*WORK REQUEST:*
Determine how many lines in the material below contain the word "click", and give that number without comment.

*SUPPLIED DATA:*
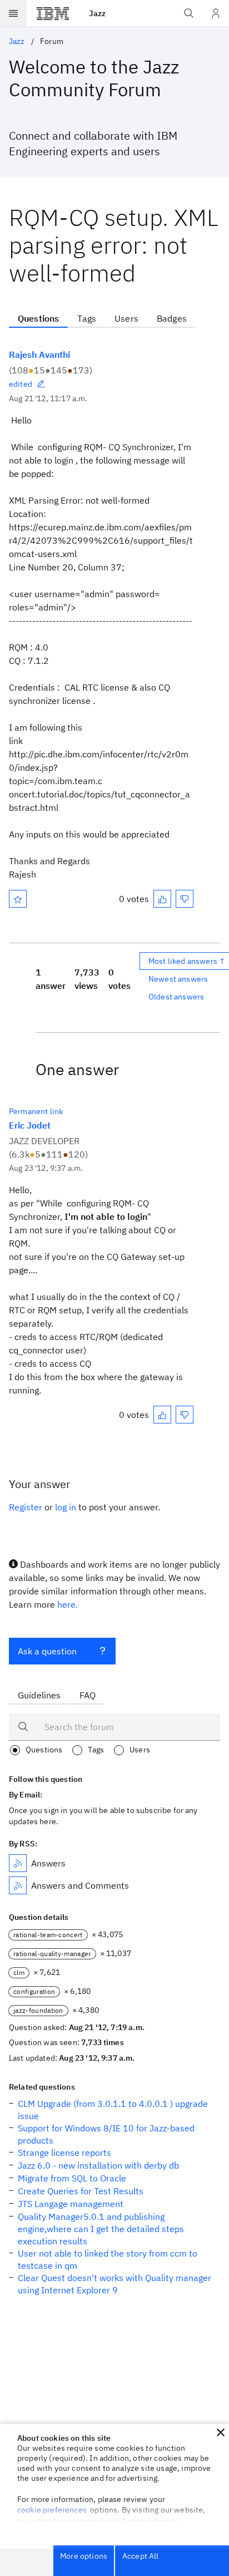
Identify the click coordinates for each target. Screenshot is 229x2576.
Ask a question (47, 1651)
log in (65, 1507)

...

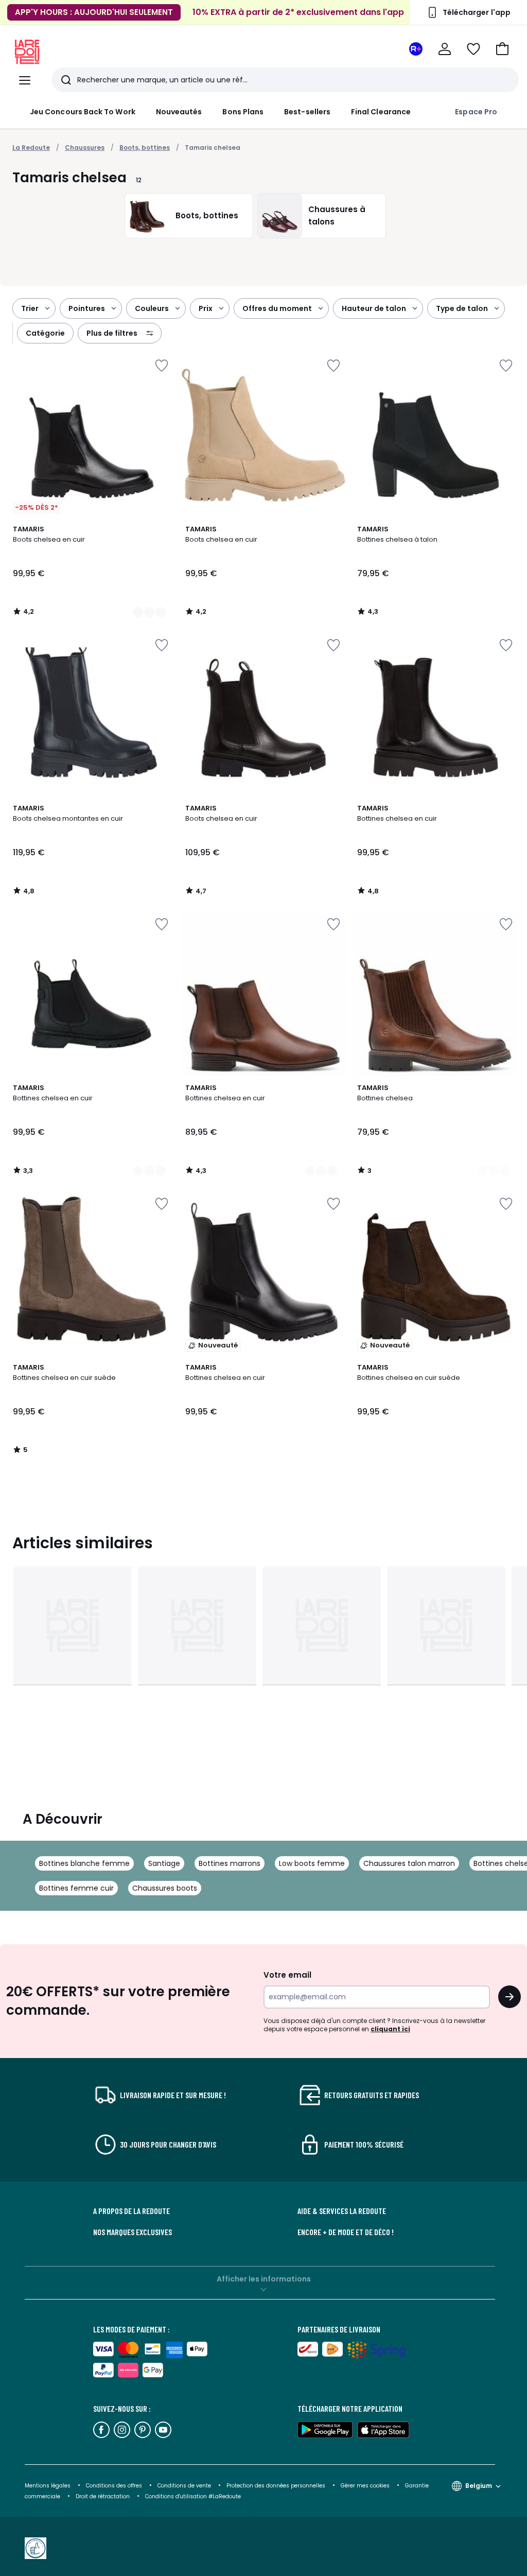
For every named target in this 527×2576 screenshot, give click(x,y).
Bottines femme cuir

*ANSWER TO THIS PROBLEM:*
2